(Saved data entries)
☆ ☆ ☆
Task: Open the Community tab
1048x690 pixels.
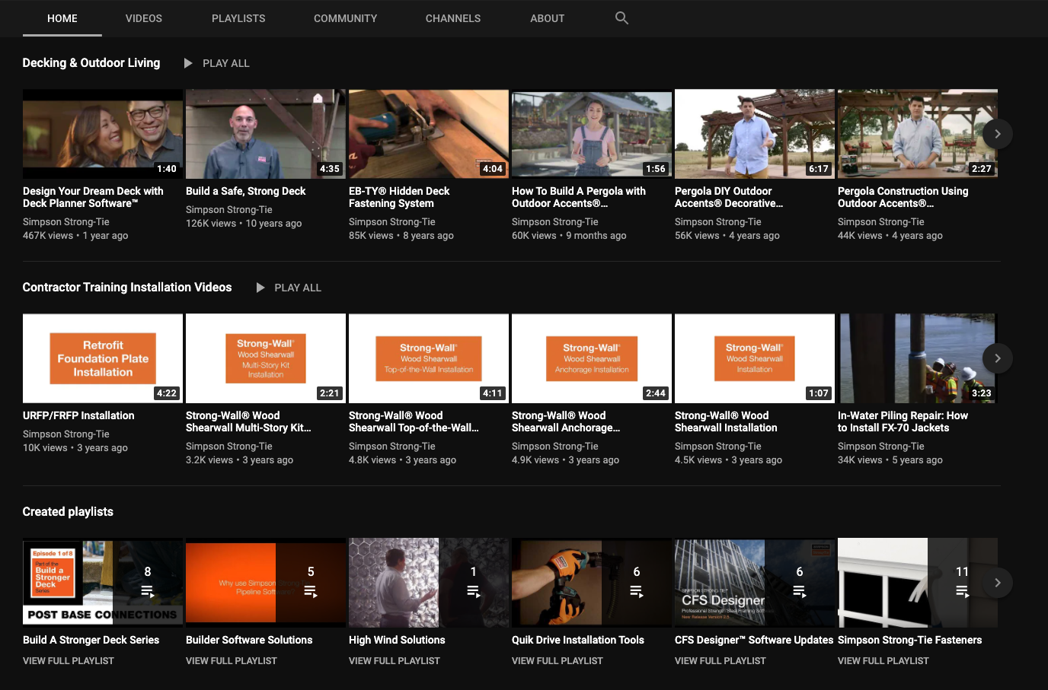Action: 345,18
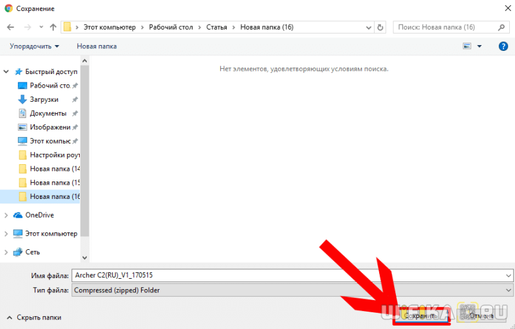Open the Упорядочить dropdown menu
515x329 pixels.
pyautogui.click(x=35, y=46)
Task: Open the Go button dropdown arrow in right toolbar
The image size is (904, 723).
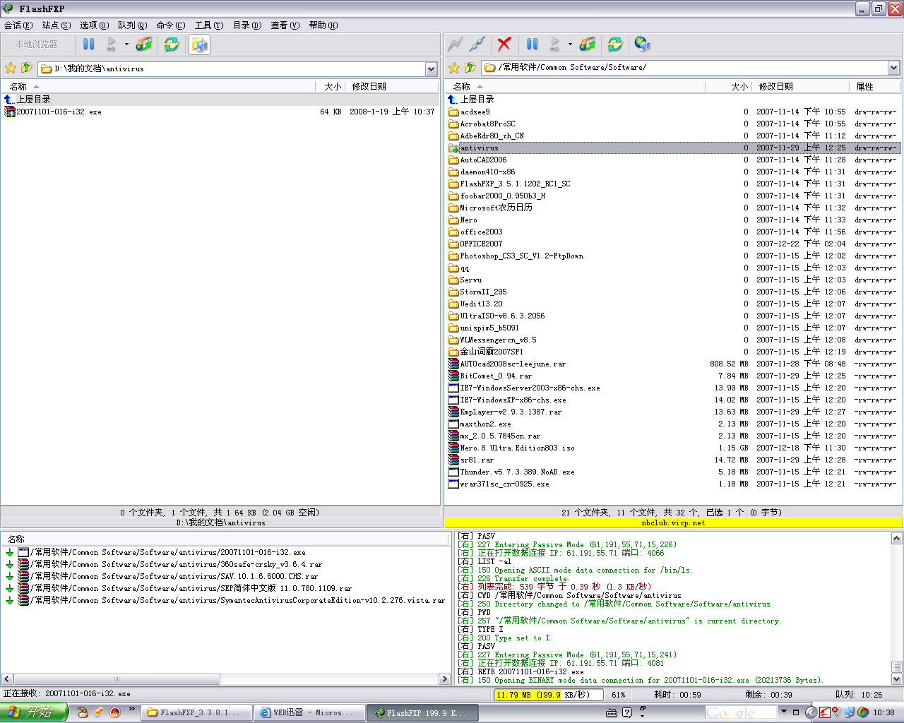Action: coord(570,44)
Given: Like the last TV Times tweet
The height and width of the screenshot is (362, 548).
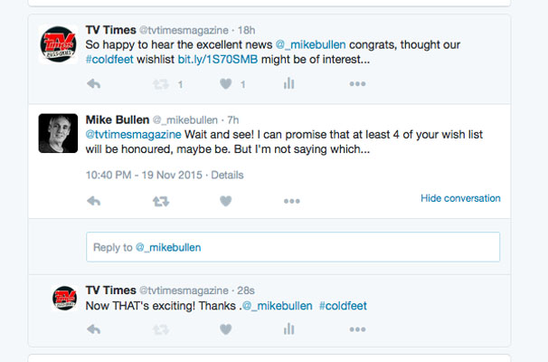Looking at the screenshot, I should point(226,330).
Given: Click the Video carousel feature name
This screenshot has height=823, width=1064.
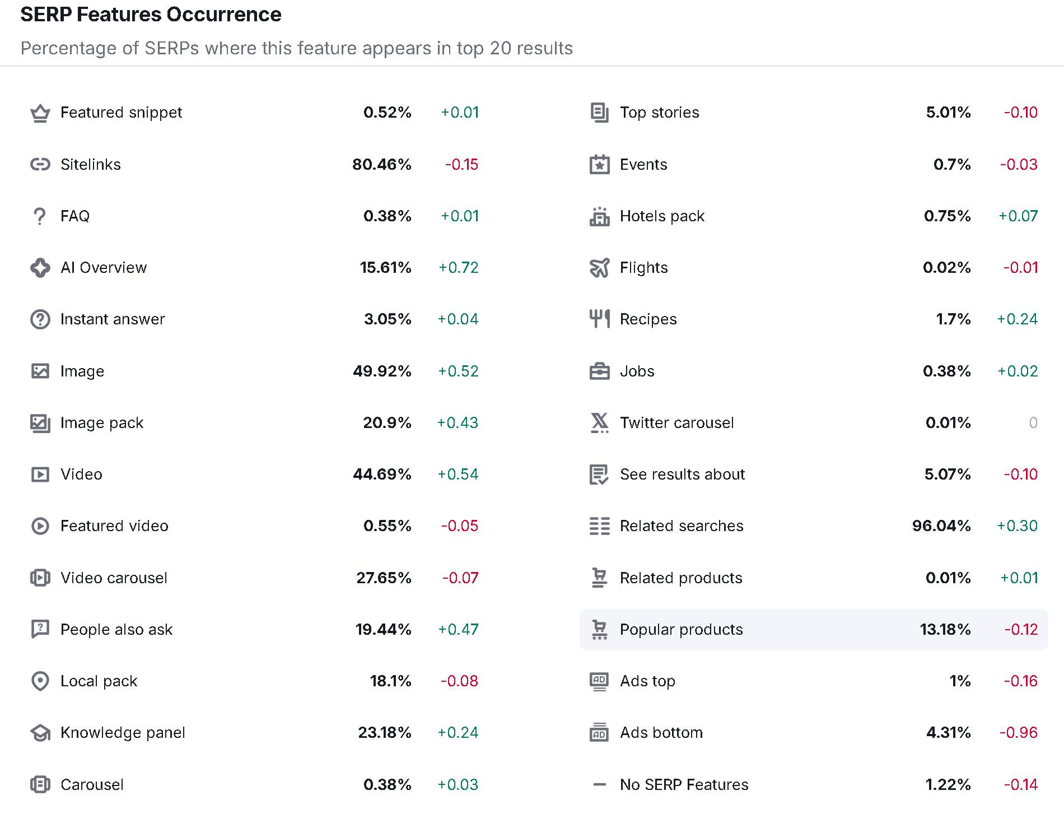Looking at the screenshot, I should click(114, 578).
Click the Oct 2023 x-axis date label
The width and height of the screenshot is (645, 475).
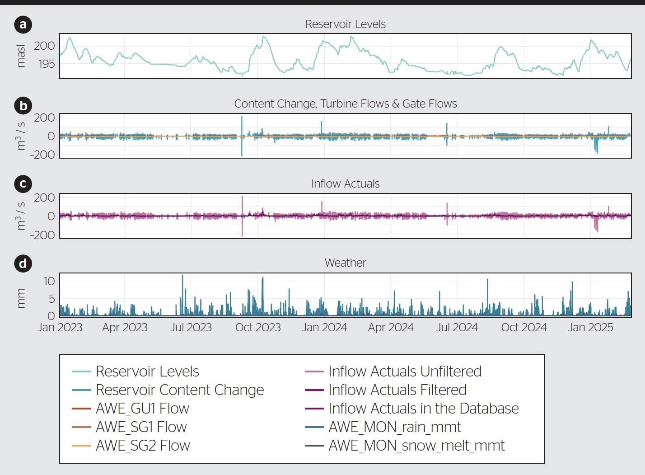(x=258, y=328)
☆ ☆ ☆
_TASK PROMPT_
Transcribe exactly, and only, the lines from the one with "Given: Click the Video carousel feature name" through the final line of the data above. The pictures stay out.

_SOLUTION TO THE EXERCISE_
Given: Click the Video carousel feature name
This screenshot has height=823, width=1064.
Looking at the screenshot, I should click(114, 578).
Click the Oct 2023 x-axis date label
The width and height of the screenshot is (645, 475).
(x=258, y=328)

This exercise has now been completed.